WRITTEN PROBLEM:
Can you switch "Late Finish" to "Early Start" in everything from the line containing "Click the model's orange and white sneaker" down to the line containing "will [68, 757].", change nothing else, and return only those lines?

STORED RECORDS:

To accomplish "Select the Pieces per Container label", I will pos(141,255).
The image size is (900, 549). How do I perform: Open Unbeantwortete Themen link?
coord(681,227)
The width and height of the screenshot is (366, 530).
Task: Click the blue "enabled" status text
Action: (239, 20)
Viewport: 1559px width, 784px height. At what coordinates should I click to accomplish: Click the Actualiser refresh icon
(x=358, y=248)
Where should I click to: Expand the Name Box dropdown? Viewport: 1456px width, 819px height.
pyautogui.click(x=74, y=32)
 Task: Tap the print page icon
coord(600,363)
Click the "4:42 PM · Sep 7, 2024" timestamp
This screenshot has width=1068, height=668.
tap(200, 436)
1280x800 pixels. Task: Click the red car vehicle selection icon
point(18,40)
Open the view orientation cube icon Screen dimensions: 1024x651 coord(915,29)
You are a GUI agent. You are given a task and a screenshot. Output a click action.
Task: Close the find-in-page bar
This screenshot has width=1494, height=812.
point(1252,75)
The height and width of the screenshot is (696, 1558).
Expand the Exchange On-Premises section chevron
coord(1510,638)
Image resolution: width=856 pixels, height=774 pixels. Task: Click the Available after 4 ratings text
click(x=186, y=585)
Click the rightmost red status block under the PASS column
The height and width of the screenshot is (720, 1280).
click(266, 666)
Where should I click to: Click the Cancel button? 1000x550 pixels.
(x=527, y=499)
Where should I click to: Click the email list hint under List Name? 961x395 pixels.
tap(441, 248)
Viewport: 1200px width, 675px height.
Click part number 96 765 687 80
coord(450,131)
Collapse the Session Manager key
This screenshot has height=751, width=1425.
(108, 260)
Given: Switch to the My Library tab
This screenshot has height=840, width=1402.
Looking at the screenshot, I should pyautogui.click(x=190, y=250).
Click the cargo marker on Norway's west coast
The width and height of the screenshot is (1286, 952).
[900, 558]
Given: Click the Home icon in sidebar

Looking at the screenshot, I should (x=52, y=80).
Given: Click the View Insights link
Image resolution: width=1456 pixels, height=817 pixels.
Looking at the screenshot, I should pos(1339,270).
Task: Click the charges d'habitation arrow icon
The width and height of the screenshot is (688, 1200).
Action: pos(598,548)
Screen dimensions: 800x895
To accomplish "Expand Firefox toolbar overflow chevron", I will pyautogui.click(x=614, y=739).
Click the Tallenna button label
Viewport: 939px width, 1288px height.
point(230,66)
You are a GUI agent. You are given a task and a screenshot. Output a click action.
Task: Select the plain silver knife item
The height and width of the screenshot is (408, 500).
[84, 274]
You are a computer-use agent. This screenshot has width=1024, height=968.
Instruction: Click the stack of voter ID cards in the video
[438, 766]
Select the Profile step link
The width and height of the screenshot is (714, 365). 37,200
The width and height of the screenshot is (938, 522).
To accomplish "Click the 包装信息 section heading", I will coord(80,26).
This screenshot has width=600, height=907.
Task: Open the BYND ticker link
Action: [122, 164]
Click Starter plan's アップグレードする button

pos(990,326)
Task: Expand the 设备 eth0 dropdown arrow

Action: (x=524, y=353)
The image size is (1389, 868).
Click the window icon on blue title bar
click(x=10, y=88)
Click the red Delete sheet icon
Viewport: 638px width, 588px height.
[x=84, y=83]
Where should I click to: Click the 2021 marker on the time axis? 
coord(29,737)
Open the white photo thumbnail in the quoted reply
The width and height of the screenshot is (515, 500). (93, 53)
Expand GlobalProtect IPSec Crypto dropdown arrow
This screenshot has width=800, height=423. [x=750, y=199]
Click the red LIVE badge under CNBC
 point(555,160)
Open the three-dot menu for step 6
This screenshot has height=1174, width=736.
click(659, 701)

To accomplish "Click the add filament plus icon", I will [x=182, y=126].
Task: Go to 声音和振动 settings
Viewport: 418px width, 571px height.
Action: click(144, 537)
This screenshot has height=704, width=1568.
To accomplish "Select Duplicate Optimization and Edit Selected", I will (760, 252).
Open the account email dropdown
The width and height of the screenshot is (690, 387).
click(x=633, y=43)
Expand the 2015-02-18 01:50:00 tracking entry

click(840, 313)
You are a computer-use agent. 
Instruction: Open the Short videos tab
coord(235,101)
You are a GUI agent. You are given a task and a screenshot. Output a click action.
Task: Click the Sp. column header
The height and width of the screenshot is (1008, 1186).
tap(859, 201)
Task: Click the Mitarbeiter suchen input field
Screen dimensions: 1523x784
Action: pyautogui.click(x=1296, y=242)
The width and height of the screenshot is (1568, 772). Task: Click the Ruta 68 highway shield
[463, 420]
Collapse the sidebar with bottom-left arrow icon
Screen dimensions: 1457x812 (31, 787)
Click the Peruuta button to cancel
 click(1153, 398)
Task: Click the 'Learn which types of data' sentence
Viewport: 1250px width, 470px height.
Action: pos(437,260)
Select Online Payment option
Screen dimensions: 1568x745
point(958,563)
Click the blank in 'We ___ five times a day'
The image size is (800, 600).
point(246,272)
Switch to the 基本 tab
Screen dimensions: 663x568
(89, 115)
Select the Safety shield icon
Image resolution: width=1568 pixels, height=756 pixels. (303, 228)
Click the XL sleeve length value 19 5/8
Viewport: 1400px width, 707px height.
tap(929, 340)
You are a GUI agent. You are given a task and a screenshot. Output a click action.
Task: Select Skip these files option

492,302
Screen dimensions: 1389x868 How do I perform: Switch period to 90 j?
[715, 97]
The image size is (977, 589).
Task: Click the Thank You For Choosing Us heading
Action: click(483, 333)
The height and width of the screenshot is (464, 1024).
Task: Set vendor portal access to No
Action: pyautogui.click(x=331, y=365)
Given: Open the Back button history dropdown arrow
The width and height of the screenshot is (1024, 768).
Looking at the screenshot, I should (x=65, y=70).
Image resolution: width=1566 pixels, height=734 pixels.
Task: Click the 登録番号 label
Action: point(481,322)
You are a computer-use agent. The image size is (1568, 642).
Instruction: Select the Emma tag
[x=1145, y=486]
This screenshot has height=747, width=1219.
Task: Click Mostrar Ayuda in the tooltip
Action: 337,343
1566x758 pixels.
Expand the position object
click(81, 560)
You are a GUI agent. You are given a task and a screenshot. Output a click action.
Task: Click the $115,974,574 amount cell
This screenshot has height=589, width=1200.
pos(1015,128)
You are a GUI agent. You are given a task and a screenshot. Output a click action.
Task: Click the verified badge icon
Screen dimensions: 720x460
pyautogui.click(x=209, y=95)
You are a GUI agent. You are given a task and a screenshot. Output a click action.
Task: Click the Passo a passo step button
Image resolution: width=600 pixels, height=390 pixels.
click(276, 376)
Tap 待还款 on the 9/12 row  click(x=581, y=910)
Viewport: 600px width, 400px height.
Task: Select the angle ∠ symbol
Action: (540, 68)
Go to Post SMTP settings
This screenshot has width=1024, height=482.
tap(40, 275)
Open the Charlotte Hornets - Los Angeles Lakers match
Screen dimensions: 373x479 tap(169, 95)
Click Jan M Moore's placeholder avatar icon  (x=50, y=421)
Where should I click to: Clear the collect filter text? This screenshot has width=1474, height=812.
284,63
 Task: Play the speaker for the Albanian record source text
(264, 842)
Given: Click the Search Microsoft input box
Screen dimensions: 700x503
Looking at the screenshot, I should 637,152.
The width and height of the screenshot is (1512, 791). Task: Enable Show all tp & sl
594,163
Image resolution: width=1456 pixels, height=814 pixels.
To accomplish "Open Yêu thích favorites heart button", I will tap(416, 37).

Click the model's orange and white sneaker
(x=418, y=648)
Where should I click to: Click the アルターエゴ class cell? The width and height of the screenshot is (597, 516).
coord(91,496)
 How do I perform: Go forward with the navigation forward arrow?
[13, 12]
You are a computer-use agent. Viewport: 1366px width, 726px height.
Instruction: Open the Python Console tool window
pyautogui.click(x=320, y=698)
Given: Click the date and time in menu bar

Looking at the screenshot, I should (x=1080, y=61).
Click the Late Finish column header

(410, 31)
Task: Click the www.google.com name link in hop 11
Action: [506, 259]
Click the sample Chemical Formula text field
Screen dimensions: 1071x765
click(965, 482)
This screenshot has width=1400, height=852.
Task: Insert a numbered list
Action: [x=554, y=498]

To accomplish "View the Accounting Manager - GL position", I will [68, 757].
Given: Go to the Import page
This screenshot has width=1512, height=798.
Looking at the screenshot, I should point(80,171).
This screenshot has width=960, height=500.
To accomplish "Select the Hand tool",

WRITTEN ANSWER:
Click the model's orange and white sneaker
(x=418, y=648)
Where should I click to: Click the アルターエゴ class cell? The width and height of the screenshot is (597, 516).
coord(91,496)
 How do I perform: Go forward with the navigation forward arrow?
[13, 12]
You are a computer-use agent. Viewport: 1366px width, 726px height.
Instruction: Open the Python Console tool window
pyautogui.click(x=320, y=698)
Given: Click the date and time in menu bar

Looking at the screenshot, I should (x=1080, y=61).
Click the Early Start column header

(410, 31)
Task: Click the www.google.com name link in hop 11
Action: [506, 259]
Click the sample Chemical Formula text field
Screen dimensions: 1071x765
click(965, 482)
This screenshot has width=1400, height=852.
Task: Insert a numbered list
Action: [x=554, y=498]

To accomplish "View the Accounting Manager - GL position", I will [68, 757].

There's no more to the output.